Armitstead and Cooke lead GB women's cycling team

Lizzie Armitstead, London Surrey Cycle Classic training, Saturday August 13

Lizzie Armitstead and Nicole Cooke have both been selected as part of the four-rider team that will attempt to defend the Olympic road race title.

The pair will be joined by Emma Pooley and Lucy Martin who has been selected for her first Games ahead of Sharon Laws.

Both Pooley and Armitstead will also ride the women's time trial on August 1.

Armitstead's sprint has long singled her out as a contender for the women's road race that takes place on July 29, the day after the men's race, although the team will need unity if they are to beat the likes of Marianne Vos and Judith Arndt.

At the world championships in Copenhagen last year Armitstead's chances of a gold medal were lost after a crash in the final stages meant she and Cooke lost each other. Cooke was meant to lead Armitstead out, but, thinking she was on her own, sprinted for the win herself.

Armitstead spoke out earlier in the year in an exclusive interview with our sister magazine Cycle Sport, but they have since patched things up. 

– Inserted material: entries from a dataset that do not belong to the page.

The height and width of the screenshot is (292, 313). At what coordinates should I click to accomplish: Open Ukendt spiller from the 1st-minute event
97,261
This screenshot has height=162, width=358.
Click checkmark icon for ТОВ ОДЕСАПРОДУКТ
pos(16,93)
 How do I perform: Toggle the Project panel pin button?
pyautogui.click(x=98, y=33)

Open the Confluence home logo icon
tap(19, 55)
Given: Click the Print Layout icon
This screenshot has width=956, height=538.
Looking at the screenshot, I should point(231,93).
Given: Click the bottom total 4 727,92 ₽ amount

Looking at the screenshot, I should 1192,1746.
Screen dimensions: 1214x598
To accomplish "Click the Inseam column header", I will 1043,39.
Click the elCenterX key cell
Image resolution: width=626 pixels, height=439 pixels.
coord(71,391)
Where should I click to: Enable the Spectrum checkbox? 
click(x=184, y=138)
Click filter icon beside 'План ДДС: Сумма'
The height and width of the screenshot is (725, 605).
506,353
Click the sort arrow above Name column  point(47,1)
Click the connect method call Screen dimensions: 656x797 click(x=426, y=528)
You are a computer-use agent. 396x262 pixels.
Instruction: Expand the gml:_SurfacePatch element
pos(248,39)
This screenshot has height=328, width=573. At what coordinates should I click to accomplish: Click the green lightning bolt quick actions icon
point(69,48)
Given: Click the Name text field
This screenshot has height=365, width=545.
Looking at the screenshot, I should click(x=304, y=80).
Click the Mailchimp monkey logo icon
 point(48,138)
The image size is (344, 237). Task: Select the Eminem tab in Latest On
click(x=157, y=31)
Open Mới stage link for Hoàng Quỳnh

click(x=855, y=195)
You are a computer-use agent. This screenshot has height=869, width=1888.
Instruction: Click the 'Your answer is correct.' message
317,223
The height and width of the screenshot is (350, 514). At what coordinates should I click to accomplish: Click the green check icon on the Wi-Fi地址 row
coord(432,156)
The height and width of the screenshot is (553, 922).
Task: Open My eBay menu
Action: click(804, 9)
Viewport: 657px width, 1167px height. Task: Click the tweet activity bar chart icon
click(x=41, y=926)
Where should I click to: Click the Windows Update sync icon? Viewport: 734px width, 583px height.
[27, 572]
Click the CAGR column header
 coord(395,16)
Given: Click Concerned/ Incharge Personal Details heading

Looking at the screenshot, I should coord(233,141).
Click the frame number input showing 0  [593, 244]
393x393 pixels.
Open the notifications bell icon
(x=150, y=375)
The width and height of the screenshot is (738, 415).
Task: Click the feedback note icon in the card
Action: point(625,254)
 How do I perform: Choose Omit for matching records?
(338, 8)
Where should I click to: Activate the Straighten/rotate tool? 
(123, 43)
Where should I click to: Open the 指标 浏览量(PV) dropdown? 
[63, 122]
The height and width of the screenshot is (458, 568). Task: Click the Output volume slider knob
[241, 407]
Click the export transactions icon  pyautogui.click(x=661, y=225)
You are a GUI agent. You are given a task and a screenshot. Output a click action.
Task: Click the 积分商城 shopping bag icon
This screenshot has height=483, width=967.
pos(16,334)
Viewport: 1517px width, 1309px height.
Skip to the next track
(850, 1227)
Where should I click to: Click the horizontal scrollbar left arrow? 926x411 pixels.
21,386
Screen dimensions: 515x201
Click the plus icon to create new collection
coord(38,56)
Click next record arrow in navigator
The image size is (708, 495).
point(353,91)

Cooke won the cycling teams first Olympic gold in Beijing in spectacular fashion, and won the world title later that same year. Since then she has struggled to regain her 2008 form.

Armitstead has broken Cooke's outstanding run of national titles and is the faster sprinter of the two. The women's road race only covers two laps of the Box Hill loop and is consequently expected to finish in a bunch sprint.